* [BRIEF] Format every line of the listing below as a JSON list of strings, one string per line, omitting blank lines.

* [RECORDS PROVIDED]
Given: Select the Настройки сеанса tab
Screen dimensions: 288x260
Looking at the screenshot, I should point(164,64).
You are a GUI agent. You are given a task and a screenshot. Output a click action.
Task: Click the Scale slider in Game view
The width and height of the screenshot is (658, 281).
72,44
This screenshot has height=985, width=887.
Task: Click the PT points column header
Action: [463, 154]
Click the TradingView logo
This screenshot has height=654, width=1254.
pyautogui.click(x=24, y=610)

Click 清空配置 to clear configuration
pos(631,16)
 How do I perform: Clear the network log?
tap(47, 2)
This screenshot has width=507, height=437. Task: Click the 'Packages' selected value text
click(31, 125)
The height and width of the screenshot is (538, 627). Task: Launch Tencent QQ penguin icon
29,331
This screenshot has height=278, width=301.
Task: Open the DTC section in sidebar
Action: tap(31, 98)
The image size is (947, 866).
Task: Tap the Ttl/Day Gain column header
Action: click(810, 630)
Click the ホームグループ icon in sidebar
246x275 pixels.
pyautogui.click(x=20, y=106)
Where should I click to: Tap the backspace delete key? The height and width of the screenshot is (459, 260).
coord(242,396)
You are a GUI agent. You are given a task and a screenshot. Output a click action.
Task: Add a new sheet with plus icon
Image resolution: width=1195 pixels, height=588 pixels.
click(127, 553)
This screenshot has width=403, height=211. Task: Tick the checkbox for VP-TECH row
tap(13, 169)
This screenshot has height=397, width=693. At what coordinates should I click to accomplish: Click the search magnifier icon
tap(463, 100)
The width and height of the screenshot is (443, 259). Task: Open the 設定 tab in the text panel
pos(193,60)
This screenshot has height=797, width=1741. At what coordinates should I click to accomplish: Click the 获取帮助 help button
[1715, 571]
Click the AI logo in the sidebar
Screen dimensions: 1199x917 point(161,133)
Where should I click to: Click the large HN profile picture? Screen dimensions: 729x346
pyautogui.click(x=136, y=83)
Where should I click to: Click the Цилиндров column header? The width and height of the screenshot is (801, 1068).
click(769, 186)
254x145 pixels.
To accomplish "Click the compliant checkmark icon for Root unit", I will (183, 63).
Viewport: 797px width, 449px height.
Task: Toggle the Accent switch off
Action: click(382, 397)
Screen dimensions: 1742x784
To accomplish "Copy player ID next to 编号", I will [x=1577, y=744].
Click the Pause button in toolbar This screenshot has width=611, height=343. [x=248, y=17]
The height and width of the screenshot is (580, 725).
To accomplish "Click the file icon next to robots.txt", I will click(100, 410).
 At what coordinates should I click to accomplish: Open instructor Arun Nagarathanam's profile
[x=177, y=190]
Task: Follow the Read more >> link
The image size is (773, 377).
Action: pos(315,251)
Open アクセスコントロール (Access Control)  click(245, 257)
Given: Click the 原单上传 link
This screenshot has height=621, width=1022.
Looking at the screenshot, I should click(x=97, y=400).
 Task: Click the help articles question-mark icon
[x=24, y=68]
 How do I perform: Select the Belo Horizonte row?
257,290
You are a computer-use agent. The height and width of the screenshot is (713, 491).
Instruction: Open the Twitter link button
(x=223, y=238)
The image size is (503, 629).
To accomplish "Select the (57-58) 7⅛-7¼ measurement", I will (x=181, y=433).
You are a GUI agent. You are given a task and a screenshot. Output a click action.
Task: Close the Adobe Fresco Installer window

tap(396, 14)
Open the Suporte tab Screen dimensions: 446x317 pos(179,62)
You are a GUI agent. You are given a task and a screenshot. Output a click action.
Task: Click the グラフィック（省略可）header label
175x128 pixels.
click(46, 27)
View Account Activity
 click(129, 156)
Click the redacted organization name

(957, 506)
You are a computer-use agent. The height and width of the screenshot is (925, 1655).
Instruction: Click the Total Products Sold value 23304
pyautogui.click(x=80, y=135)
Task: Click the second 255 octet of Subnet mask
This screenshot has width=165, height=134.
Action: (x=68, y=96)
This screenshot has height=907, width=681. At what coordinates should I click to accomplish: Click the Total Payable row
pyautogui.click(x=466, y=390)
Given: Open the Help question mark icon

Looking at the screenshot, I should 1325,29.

* [WRITTEN SOLUTION]
[
  "Given: Select the Настройки сеанса tab",
  "Screen dimensions: 288x260",
  "Looking at the screenshot, I should point(164,64).",
  "You are a GUI agent. You are given a task and a screenshot. Output a click action.",
  "Task: Click the Scale slider in Game view",
  "The width and height of the screenshot is (658, 281).",
  "72,44",
  "This screenshot has height=985, width=887.",
  "Task: Click the PT points column header",
  "Action: [463, 154]",
  "Click the TradingView logo",
  "This screenshot has height=654, width=1254.",
  "pyautogui.click(x=24, y=610)",
  "Click 清空配置 to clear configuration",
  "pos(631,16)",
  " How do I perform: Clear the network log?",
  "tap(47, 2)",
  "This screenshot has width=507, height=437. Task: Click the 'Packages' selected value text",
  "click(31, 125)",
  "The height and width of the screenshot is (538, 627). Task: Launch Tencent QQ penguin icon",
  "29,331",
  "This screenshot has height=278, width=301.",
  "Task: Open the DTC section in sidebar",
  "Action: tap(31, 98)",
  "The image size is (947, 866).",
  "Task: Tap the Ttl/Day Gain column header",
  "Action: click(810, 630)",
  "Click the ホームグループ icon in sidebar",
  "246x275 pixels.",
  "pyautogui.click(x=20, y=106)",
  "Where should I click to: Tap the backspace delete key? The height and width of the screenshot is (459, 260).",
  "coord(242,396)",
  "You are a GUI agent. You are given a task and a screenshot. Output a click action.",
  "Task: Add a new sheet with plus icon",
  "Image resolution: width=1195 pixels, height=588 pixels.",
  "click(127, 553)",
  "This screenshot has width=403, height=211. Task: Tick the checkbox for VP-TECH row",
  "tap(13, 169)",
  "This screenshot has height=397, width=693. At what coordinates should I click to accomplish: Click the search magnifier icon",
  "tap(463, 100)",
  "The width and height of the screenshot is (443, 259). Task: Open the 設定 tab in the text panel",
  "pos(193,60)",
  "This screenshot has height=797, width=1741. At what coordinates should I click to accomplish: Click the 获取帮助 help button",
  "[1715, 571]",
  "Click the AI logo in the sidebar",
  "Screen dimensions: 1199x917 point(161,133)",
  "Where should I click to: Click the large HN profile picture? Screen dimensions: 729x346",
  "pyautogui.click(x=136, y=83)",
  "Where should I click to: Click the Цилиндров column header? The width and height of the screenshot is (801, 1068).",
  "click(769, 186)",
  "254x145 pixels.",
  "To accomplish \"Click the compliant checkmark icon for Root unit\", I will (183, 63).",
  "Viewport: 797px width, 449px height.",
  "Task: Toggle the Accent switch off",
  "Action: click(382, 397)",
  "Screen dimensions: 1742x784",
  "To accomplish \"Copy player ID next to 编号\", I will [x=1577, y=744].",
  "Click the Pause button in toolbar This screenshot has width=611, height=343. [x=248, y=17]",
  "The height and width of the screenshot is (580, 725).",
  "To accomplish \"Click the file icon next to robots.txt\", I will click(100, 410).",
  " At what coordinates should I click to accomplish: Open instructor Arun Nagarathanam's profile",
  "[x=177, y=190]",
  "Task: Follow the Read more >> link",
  "The image size is (773, 377).",
  "Action: pos(315,251)",
  "Open アクセスコントロール (Access Control)  click(245, 257)",
  "Given: Click the 原单上传 link",
  "This screenshot has height=621, width=1022.",
  "Looking at the screenshot, I should click(x=97, y=400).",
  " Task: Click the help articles question-mark icon",
  "[x=24, y=68]",
  " How do I perform: Select the Belo Horizonte row?",
  "257,290",
  "You are a computer-use agent. The height and width of the screenshot is (713, 491).",
  "Instruction: Open the Twitter link button",
  "(x=223, y=238)",
  "The image size is (503, 629).",
  "To accomplish \"Select the (57-58) 7⅛-7¼ measurement\", I will (x=181, y=433).",
  "You are a GUI agent. You are given a task and a screenshot. Output a click action.",
  "Task: Close the Adobe Fresco Installer window",
  "tap(396, 14)",
  "Open the Suporte tab Screen dimensions: 446x317 pos(179,62)",
  "You are a GUI agent. You are given a task and a screenshot. Output a click action.",
  "Task: Click the グラフィック（省略可）header label",
  "175x128 pixels.",
  "click(46, 27)",
  "View Account Activity",
  " click(129, 156)",
  "Click the redacted organization name",
  "(957, 506)",
  "You are a computer-use agent. The height and width of the screenshot is (925, 1655).",
  "Instruction: Click the Total Products Sold value 23304",
  "pyautogui.click(x=80, y=135)",
  "Task: Click the second 255 octet of Subnet mask",
  "This screenshot has width=165, height=134.",
  "Action: (x=68, y=96)",
  "This screenshot has height=907, width=681. At what coordinates should I click to accomplish: Click the Total Payable row",
  "pyautogui.click(x=466, y=390)",
  "Given: Open the Help question mark icon",
  "Looking at the screenshot, I should 1325,29."
]